I'd somehow got the idea that The Girl Puzzle was nonfiction, probably owing to its subtitle, but it's a fictionalized account of the events surrounding American journalist Nellie Bly's undercover investigation into a mental institution and how this experience shaped the rest of her life up to the very end. We alternate between two time periods: 1887, when Nellie accepts an assignment from The World to report on the Blackwell's Island Insane Asylum for Women from the point of view of an inmate; and the years 1919 to 1922 when Beatrice, one of her secretaries, relates Nellie's efforts on behalf of women and children in desperate circumstances despite her declining health.

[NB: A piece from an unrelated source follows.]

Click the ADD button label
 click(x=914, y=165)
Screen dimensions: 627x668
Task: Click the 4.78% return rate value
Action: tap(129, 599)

I think this book succeeds brilliantly on one main point: that of demonstrating how, at the time, many women ended up in such establishments simply for being deemed "inconvenient" in some way, either by their family or by society at large, and through what means they were progressively stripped of their dignity. To a certain degree, it also provides some background into Nellie's steadfast determination to act for the benefit of vulnerable individuals by unveiling her difficult family circumstances, in addition to what she observed at the Asylum.
Although I enjoyed this novel overall, and was absolutely riveted by the chapters chronicling Nellie's 10 days in the Asylum in spite of the horrors she and the other women endured, my interest dropped considerably once she returned to "normal" life, and I admit I often found that the "present day" sequences told in Beatrice's voice got in the way. As for the ending, in my opinion, it falls rather flat.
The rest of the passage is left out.